DATA FOR ANALYSIS
/---

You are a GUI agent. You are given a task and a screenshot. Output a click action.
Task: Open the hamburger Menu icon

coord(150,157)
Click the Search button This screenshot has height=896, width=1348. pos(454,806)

\---
/---

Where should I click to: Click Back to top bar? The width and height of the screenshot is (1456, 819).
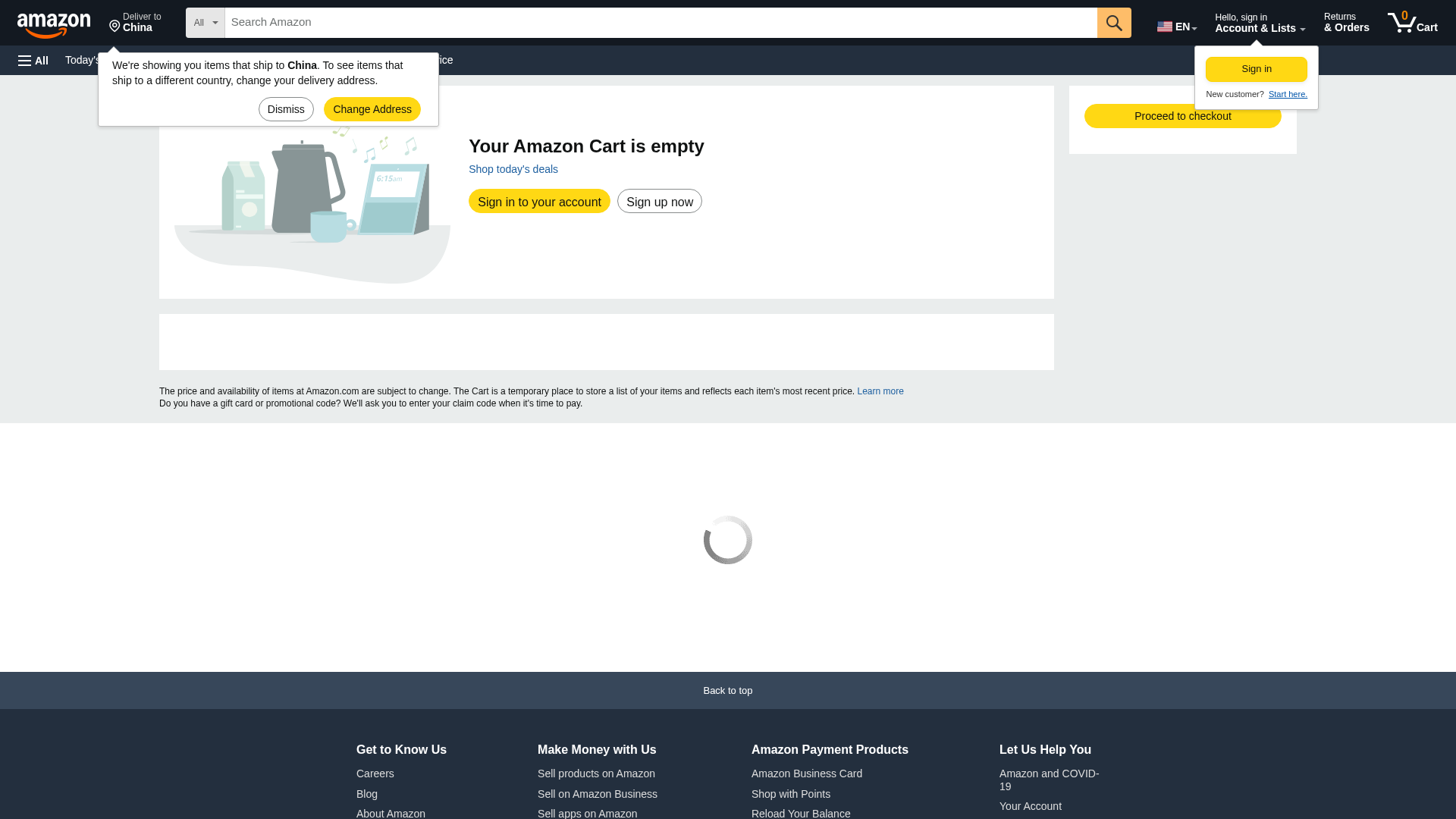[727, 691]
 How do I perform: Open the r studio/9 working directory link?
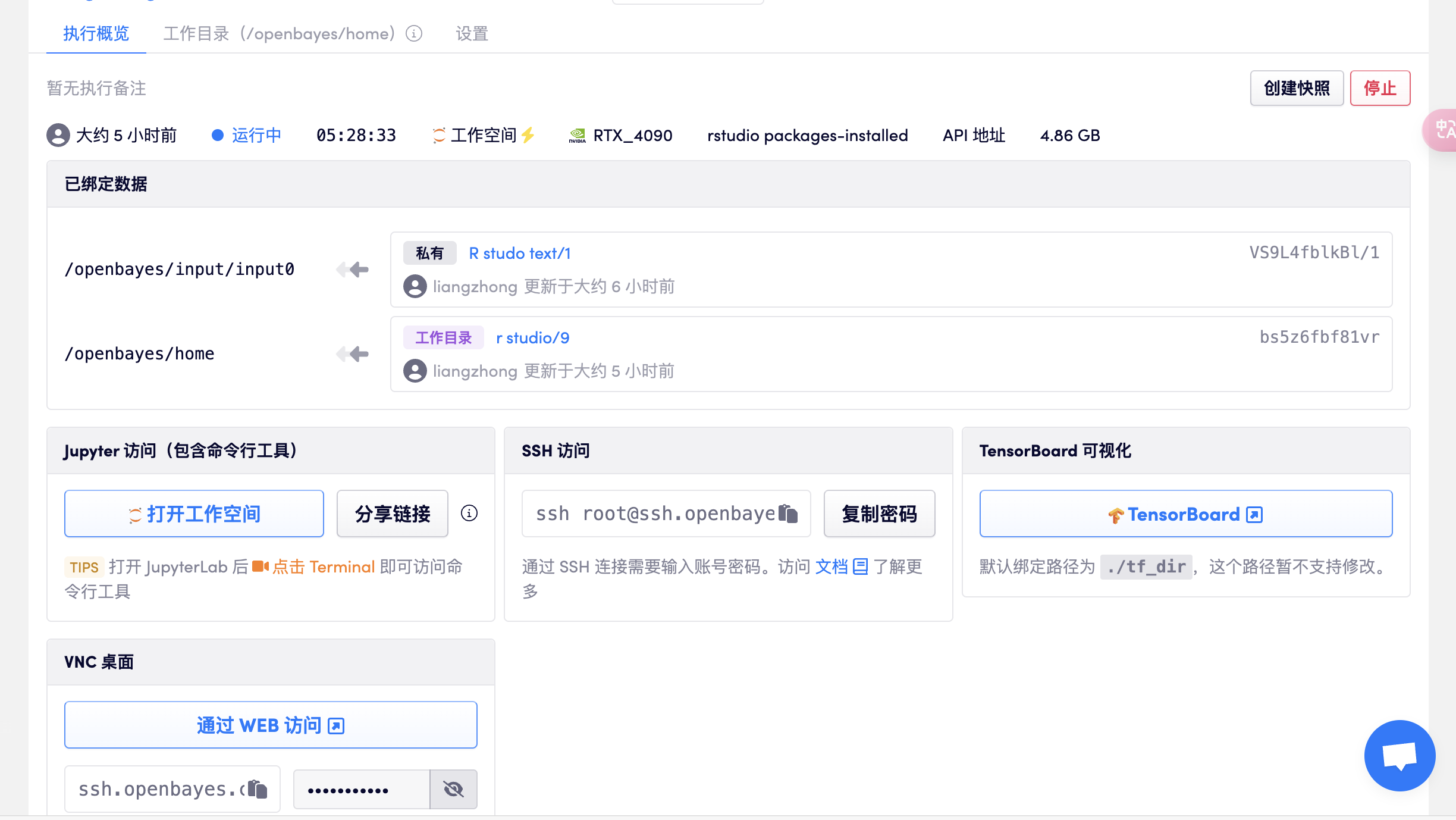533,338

\---

PROBLEM TO SOLVE
From the listing above, the lines starting with the one that has "You are a GUI" and running through the one that has "Click the Search" should be copied exactly, ends included.

TASK SOLUTION
You are a GUI agent. You are given a task and a screenshot. Output a click action.
Task: Open the hamburger Menu icon

coord(150,157)
Click the Search button This screenshot has height=896, width=1348. pos(454,806)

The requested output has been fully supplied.